Horace and Pete


Photo Courtesy of Hitfix.

It’s a wonder that Louis C.K. ever gets a moment to sleep. His sitcom, Louie, is still the most out-there show on T.V. [though the seasons are necessarily an annual thing] and his stand-up specials [which are an annual thing] are consistently outstanding. He co-created a show with Zach Galifianakis called Baskets that just premiered and it actually gives Louie a run for its money for being the most odd and original show on T.V. [it’s about a man named Chip Baskets who wants to be a clown of the artful French standards, but is working as a rodeo clown]. He was just in Trumbo with Bryan Cranston. He also is developing another show with Pamela Adlon, in addition to guest spots on various shows.

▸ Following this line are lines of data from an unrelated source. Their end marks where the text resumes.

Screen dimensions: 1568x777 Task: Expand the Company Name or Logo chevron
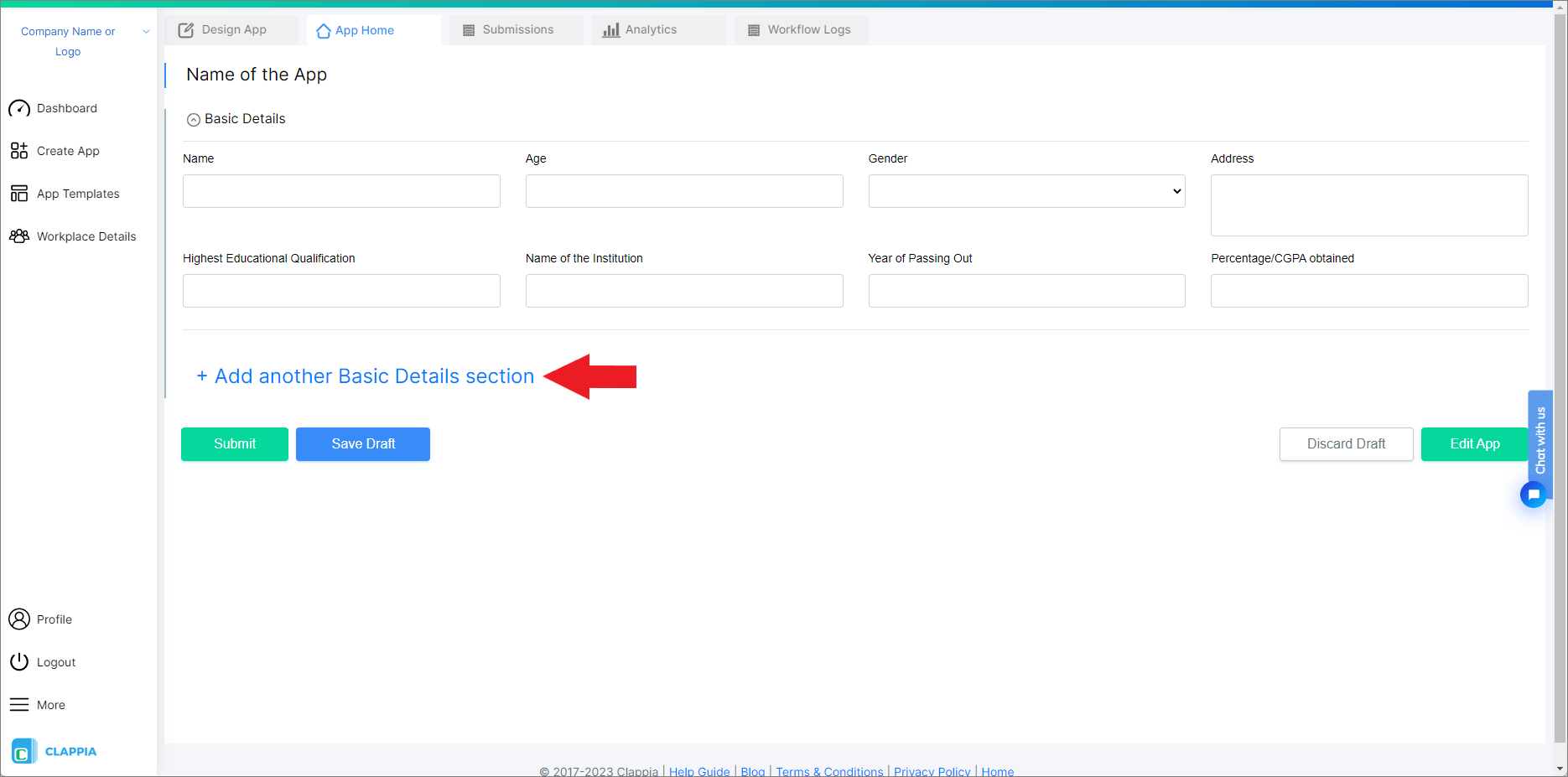[146, 31]
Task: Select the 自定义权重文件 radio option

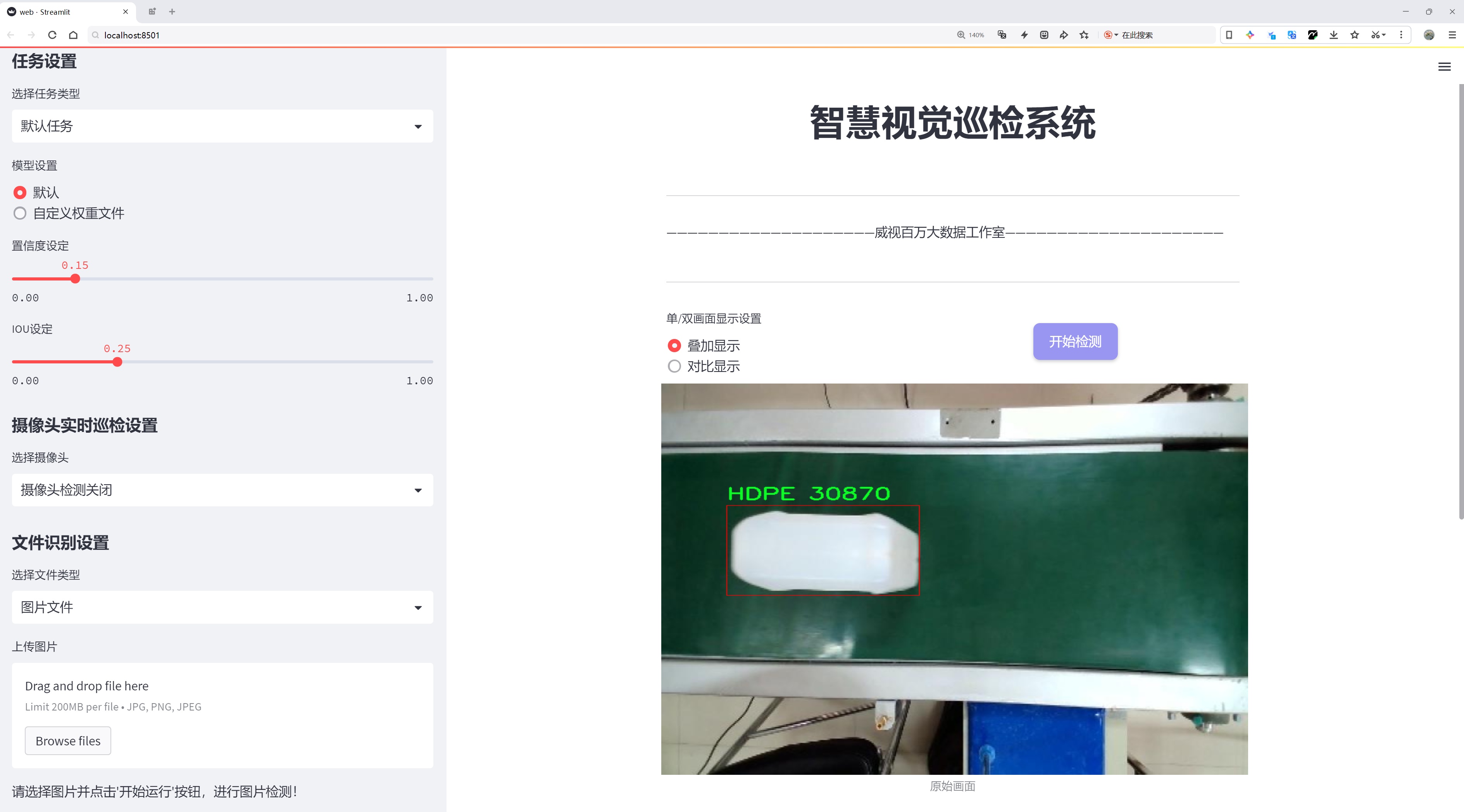Action: click(20, 213)
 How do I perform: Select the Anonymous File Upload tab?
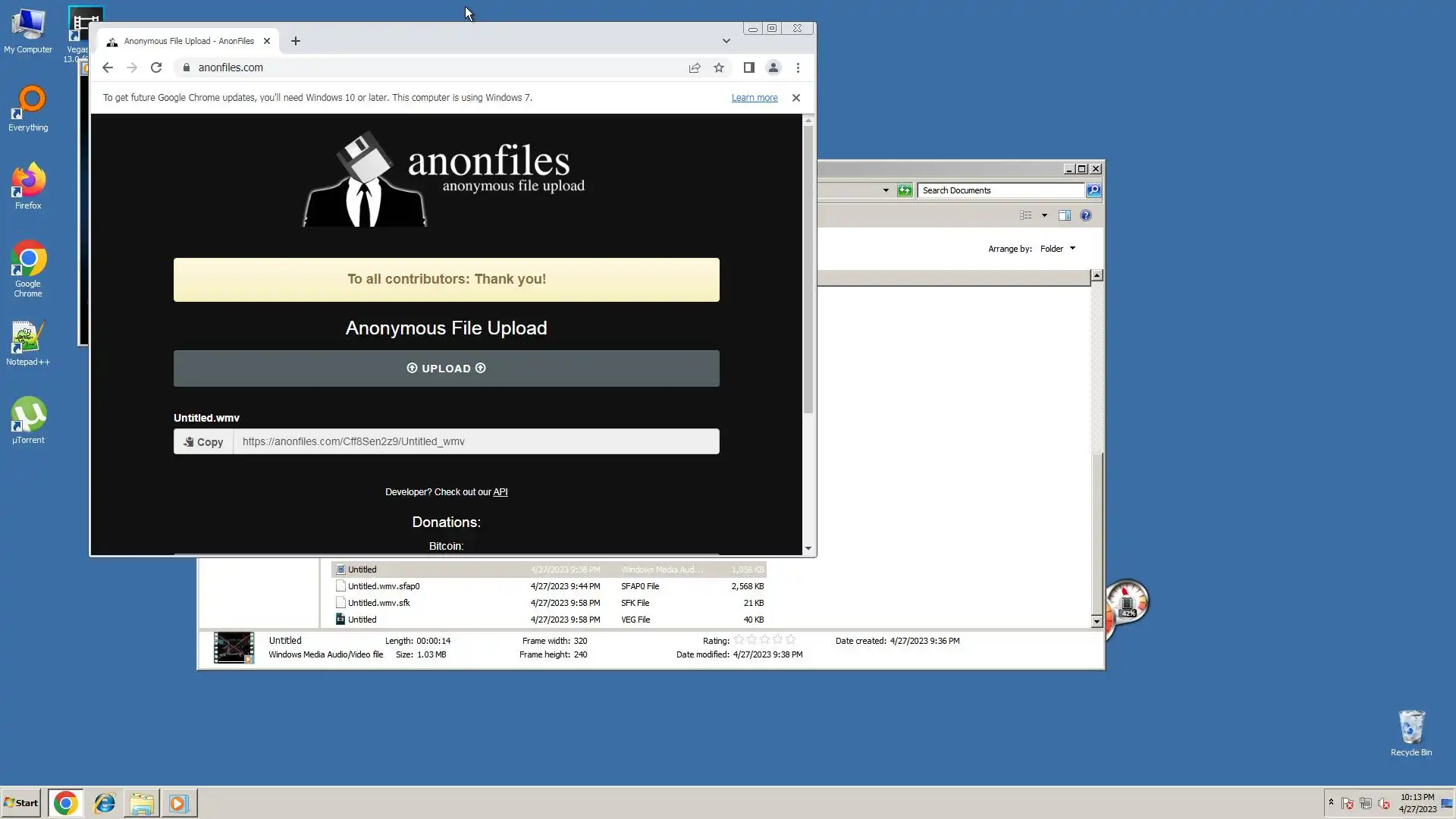pyautogui.click(x=188, y=41)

All of this added to the surprise when it was announced that C.K. had just dropped a new series on his website without promotion of any kind. Three weeks ago, he released the first episode of his new project Horace and Pete. Shot days before it premiered, it isn’t just a quick web series that has C.K. goofing off with his friends. Quite the opposite. It is a pretty dramatic show [runtimes being anywhere from 40-70 minutes] with a stacked cast: C.K., Steve Buscemi, Alan Alda, Jessica Lange, Edie Falco, Steven Wright, and Aidy Bryant, with guest spots from Rebecca Hall, Maria Dizzia, and Laurie Metcalf.

The format is intriguing. It is done like a play, confined to one room per scene [most of the time a bar, named “Horace and Pete’s”]. The only music heard is an acoustic guitar piece performed by Paul Simon, which he wrote for the show. It only appears at the beginning, the intermission of each episode, and the end. There is a sense that, like a play, it is rehearsed and then showtime is recorded, without any second takes. It’s all conversational, the only action coming through words. You can hear the creaks of the stage.

Because it is shot right before it’s released, current events are discussed. The show, though much more dramatic and profane, is certainly reminiscent of Cheers. There are the regular barflies that are good friends with the owners, not being phased when they find out the beer’s been watered down for years. The show has no real focus, with plots fading in and out during the episode. It can start out about Horace’s [C.K.] problems in committed relationships and his broken relationship with his daughter [Bryant], go into Pete’s [Buscemi] battle with mental illness, and end with the failures of Uncle Pete to his family [Alda, standing out as the racist, homophobic, and misogynistic bartender that still manages not to be totally unlikeable, somehow]. One episode is entirely a conversation with Horace and his ex-wife [Metcalf], who haven’t seen each other in years.

Given the loose concept and quick filming, not everything gels. Many of the conversations reach to find groundbreaking messages in the guise of chit-chat, though often the themes are well-trodden [i.e. all politicians are evil, hipsters are taking over Brooklyn, everyone is hypocritical, etc.]. This might be the result of every episode being written and directed solely by C.K., without the much to time edit, like he has on  Louie. However, the loose feeling could also be argued to be a benefit, like listening to the White Album.

This show also hinges completely on the viewer. You must buy each episode [$5 for the debut, $2 for the second episode, and $3 for the rest]. It might seem like a lot, but this is the budget for the show. Everything the viewer gives goes into making the next episode, because it is only on louisck.net, without any network funding it.

Hopefully, the viewers continue. This show is very good and will without a doubt improve. Given the shooting schedule, C.K. can respond to feedback quickly, correcting what doesn’t seem to hit with audiences. The surprise show isn’t for those hoping for a lot of action, but if you don’t mind paying attention to the dialogue, you will be rewarded.